### WHAT IS REQUIRED
In the records below, reproduce word for word the stretch from the line containing "For every named target in this 1280×754" through the line containing "page d'accueil (1086, 463)", including both of those lines.

---- EXERCISE DATA

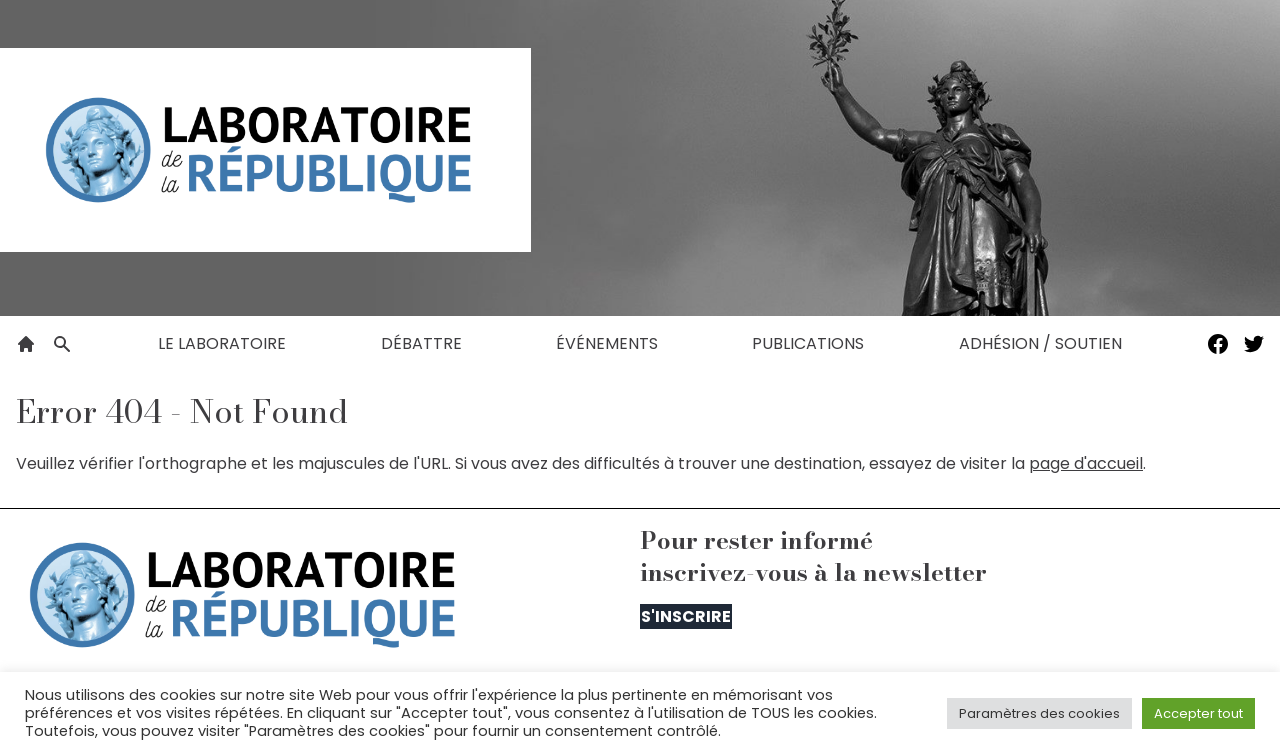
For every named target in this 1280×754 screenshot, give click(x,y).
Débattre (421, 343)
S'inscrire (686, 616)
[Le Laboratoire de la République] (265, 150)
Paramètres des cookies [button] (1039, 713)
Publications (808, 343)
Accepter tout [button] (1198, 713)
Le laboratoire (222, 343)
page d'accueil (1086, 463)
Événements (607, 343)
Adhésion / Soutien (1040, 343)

--------
---- EXERCISE DATA

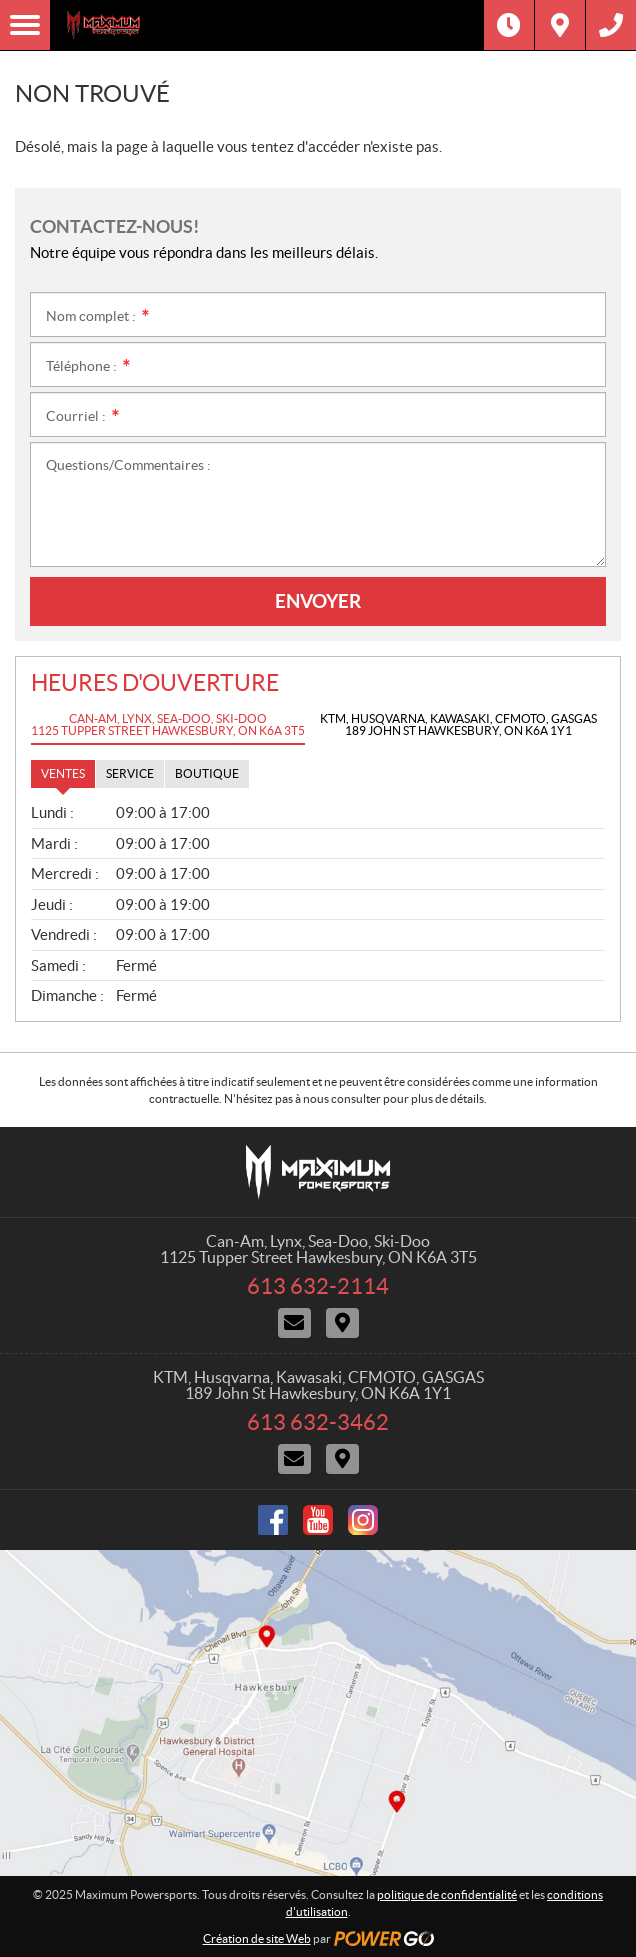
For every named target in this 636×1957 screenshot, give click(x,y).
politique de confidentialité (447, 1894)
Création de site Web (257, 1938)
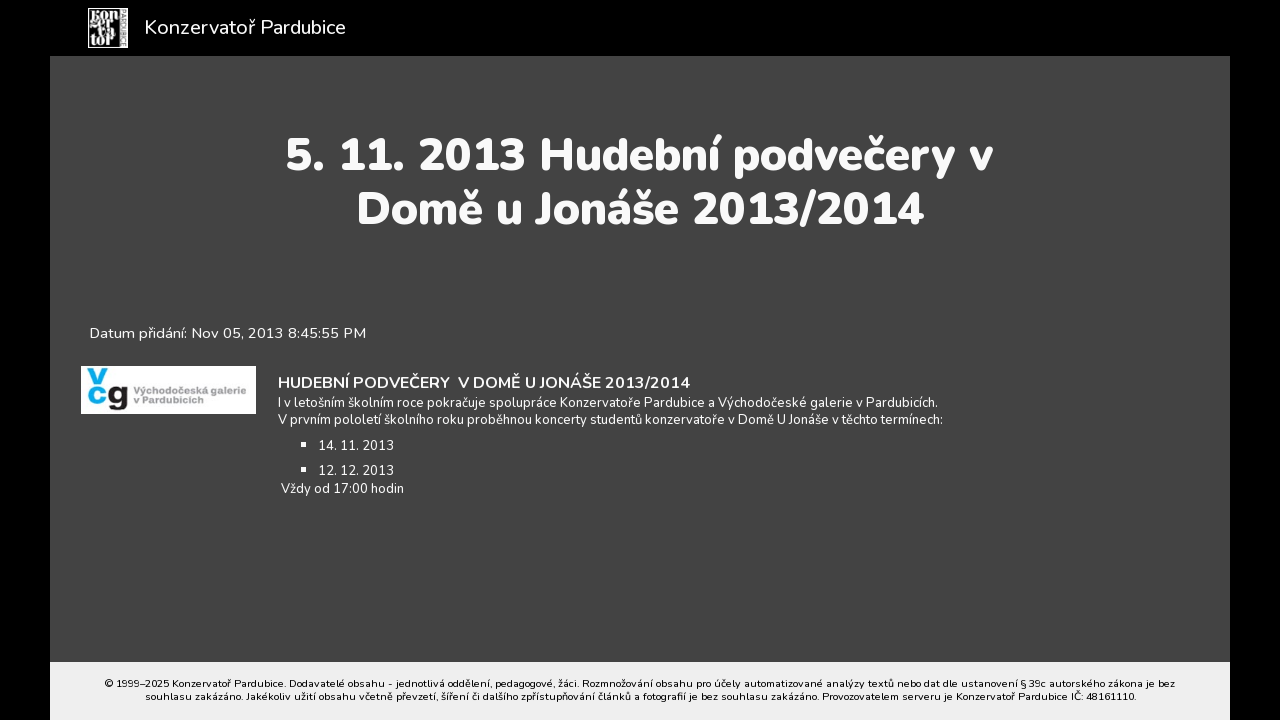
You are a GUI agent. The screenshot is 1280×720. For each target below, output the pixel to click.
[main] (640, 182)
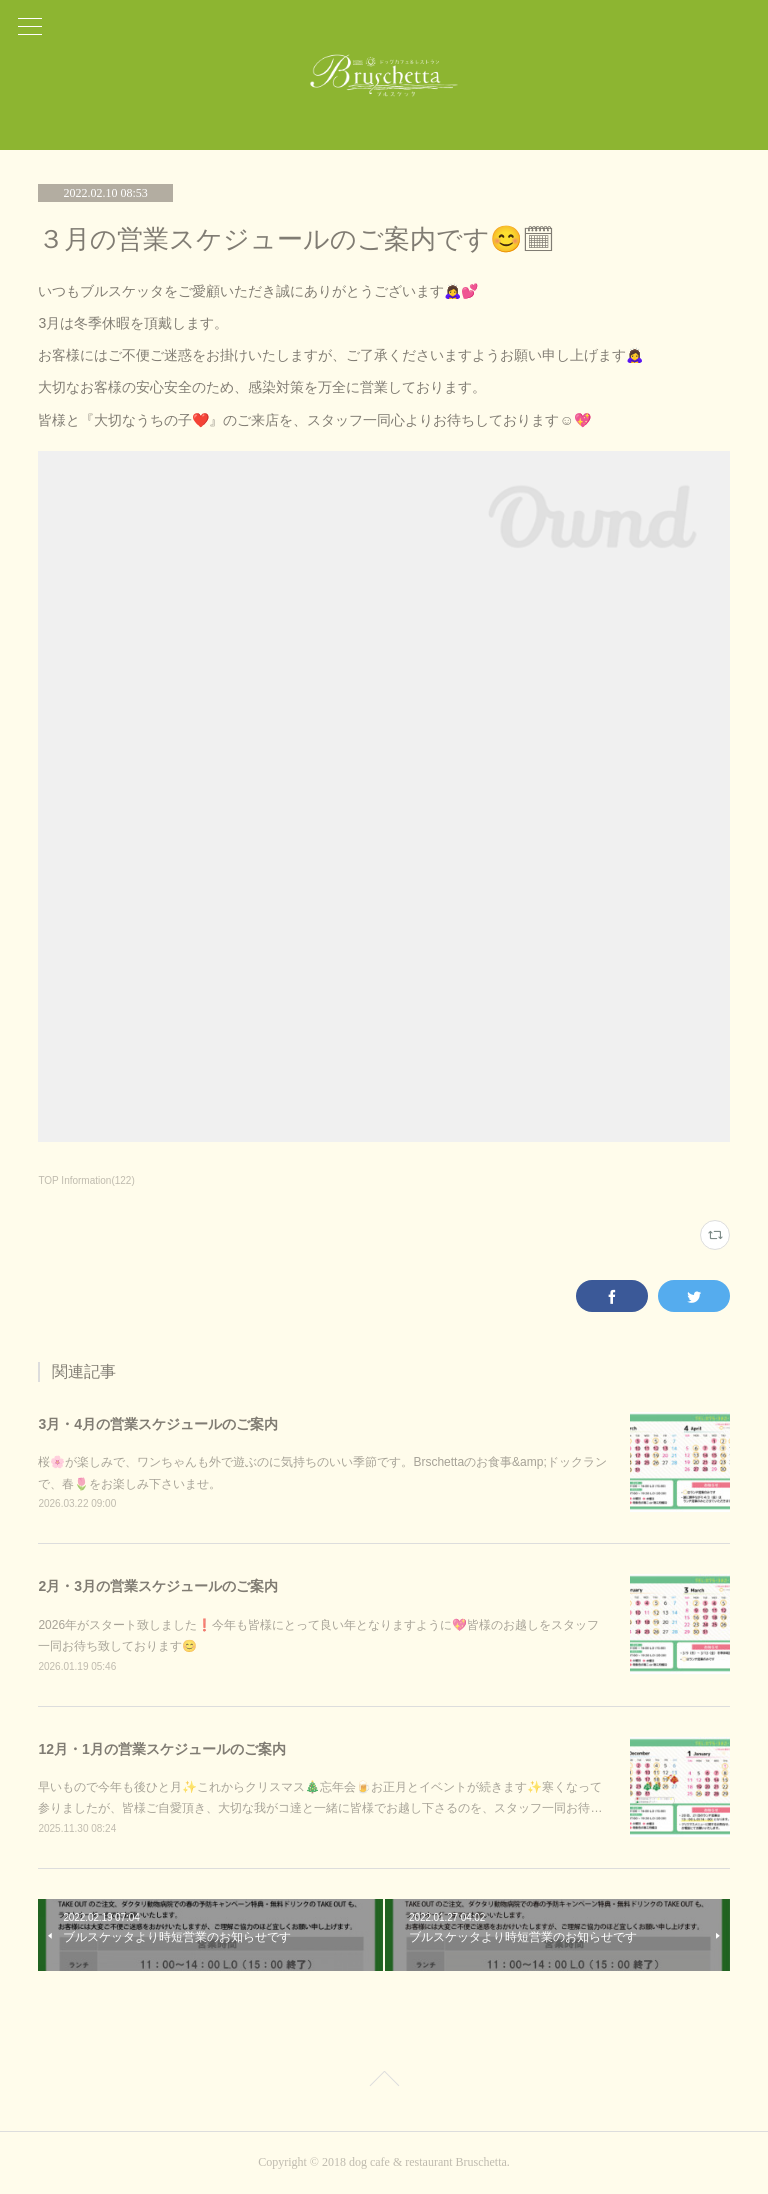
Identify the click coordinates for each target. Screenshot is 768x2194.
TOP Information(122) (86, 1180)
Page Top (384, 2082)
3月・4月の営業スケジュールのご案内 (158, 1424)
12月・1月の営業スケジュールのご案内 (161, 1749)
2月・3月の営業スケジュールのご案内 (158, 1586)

--------
---- EXERCISE DATA

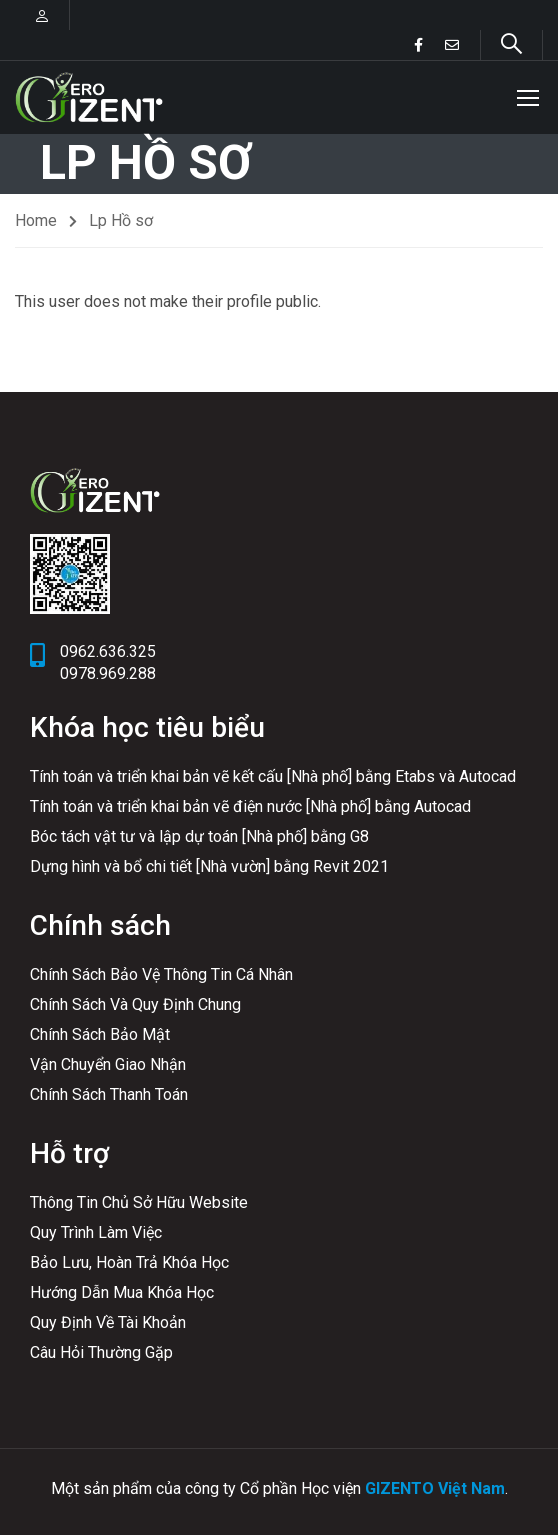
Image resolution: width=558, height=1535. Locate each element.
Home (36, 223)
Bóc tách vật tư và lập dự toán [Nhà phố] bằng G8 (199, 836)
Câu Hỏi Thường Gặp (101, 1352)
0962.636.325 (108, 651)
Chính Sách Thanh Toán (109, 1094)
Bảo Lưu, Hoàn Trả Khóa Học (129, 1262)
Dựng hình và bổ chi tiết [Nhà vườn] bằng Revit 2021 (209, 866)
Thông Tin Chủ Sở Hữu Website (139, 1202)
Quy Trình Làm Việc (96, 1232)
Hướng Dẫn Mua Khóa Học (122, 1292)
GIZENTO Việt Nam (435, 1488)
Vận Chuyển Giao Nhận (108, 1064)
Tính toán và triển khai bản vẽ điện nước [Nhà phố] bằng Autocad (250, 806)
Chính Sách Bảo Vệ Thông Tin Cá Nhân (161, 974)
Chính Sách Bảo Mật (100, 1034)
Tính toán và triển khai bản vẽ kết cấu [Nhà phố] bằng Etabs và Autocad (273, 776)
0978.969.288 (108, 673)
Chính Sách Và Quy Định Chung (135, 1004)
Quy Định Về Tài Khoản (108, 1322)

--------

### CORRECT OUTPUT
For every named target in this 1280×754 screenshot, give click(x,y).
Débattre (421, 343)
S'inscrire (686, 616)
[Le Laboratoire de la République] (265, 150)
Paramètres des cookies [button] (1039, 713)
Publications (808, 343)
Accepter tout [button] (1198, 713)
Le laboratoire (222, 343)
page d'accueil (1086, 463)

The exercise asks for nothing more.